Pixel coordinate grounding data
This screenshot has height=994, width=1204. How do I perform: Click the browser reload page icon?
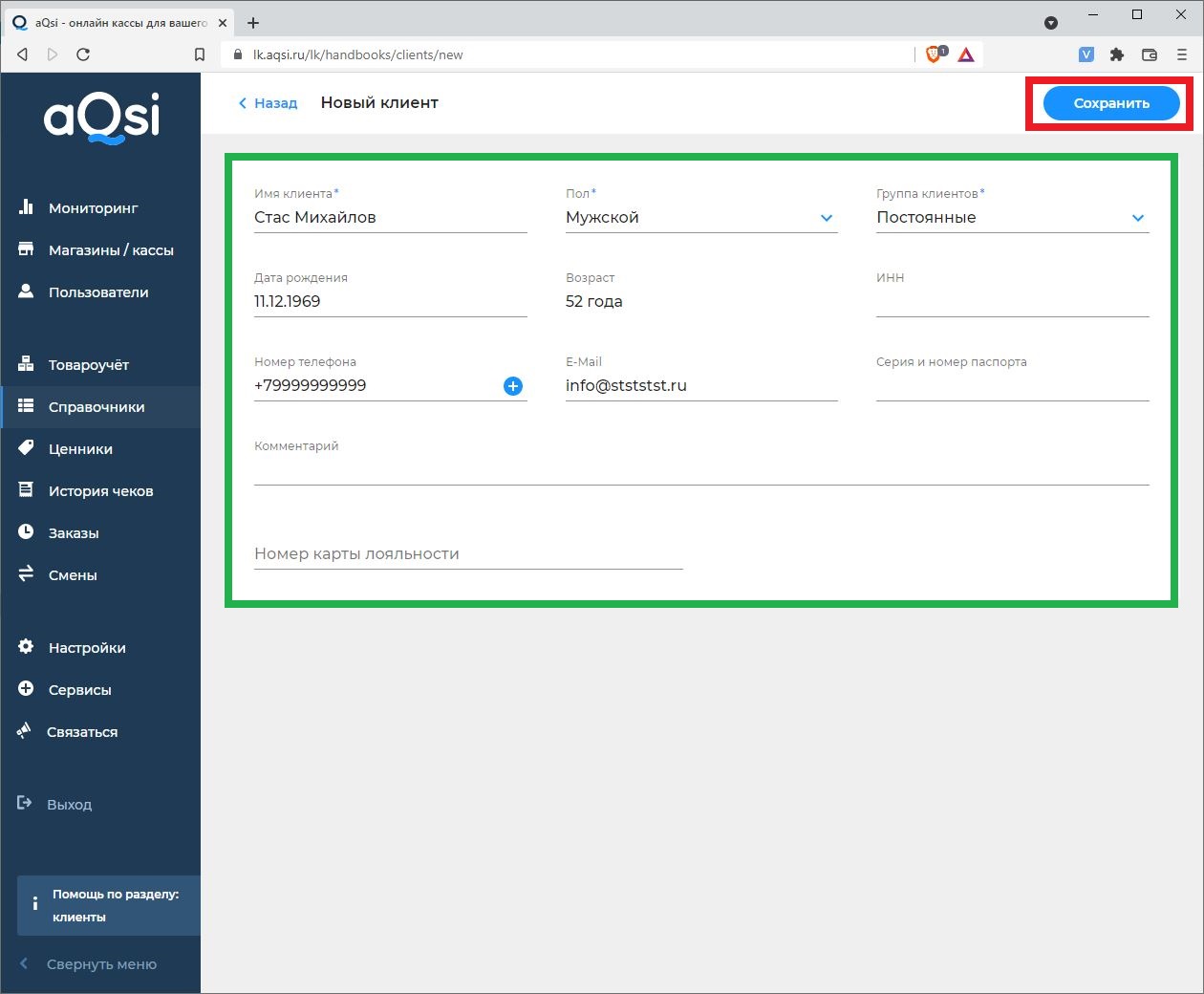pyautogui.click(x=83, y=54)
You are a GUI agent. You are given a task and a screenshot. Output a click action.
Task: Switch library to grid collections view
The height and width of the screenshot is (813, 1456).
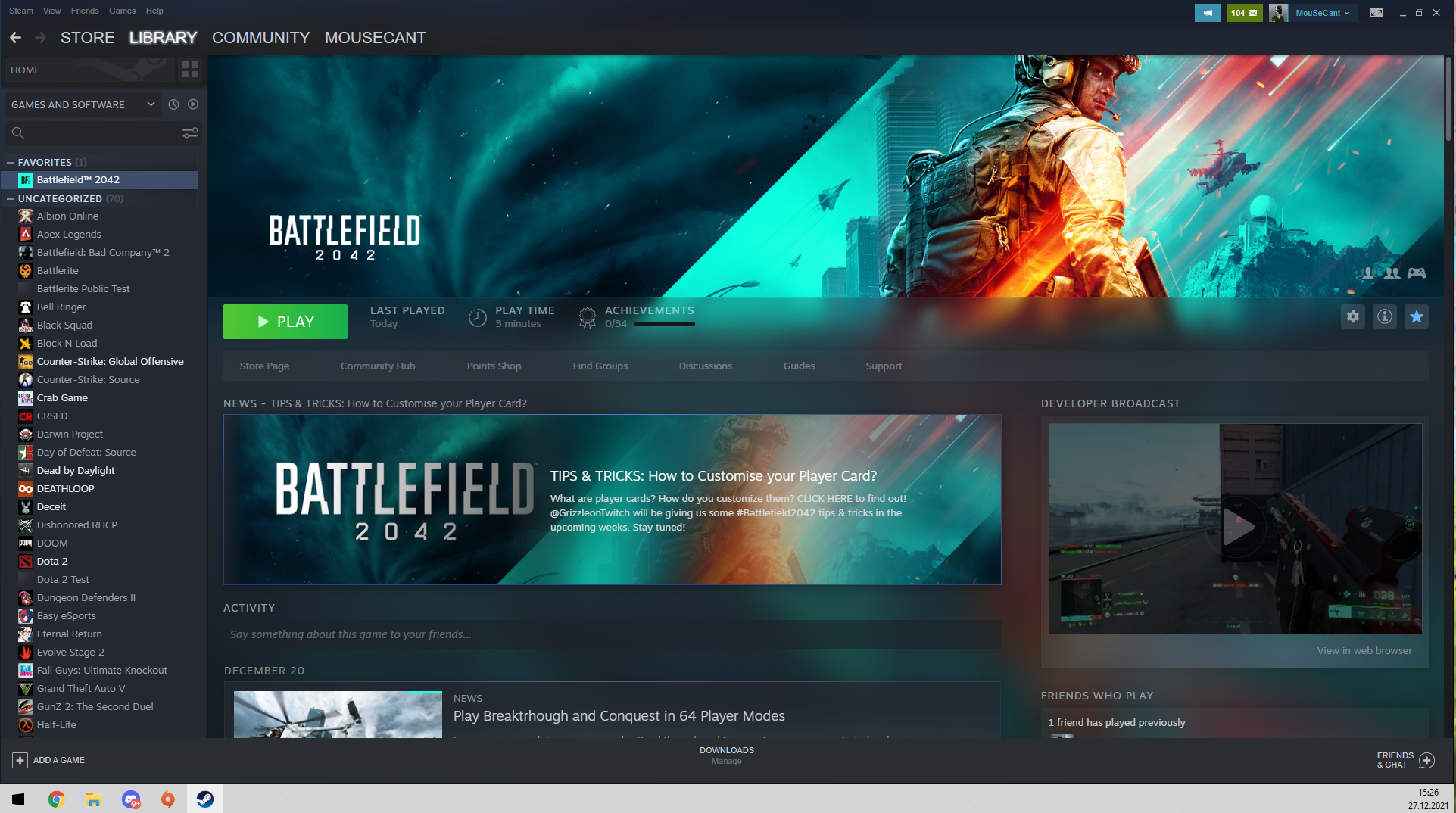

Required action:
Your response must restate every record above exactly, with each picture omitted.

Expected answer:
This screenshot has height=994, width=1204. How do I perform: Click the browser reload page icon?
pyautogui.click(x=83, y=54)
You are a GUI agent. You are given a task and a screenshot. Output a click action.
Task: Switch library to grid collections view
The height and width of the screenshot is (813, 1456).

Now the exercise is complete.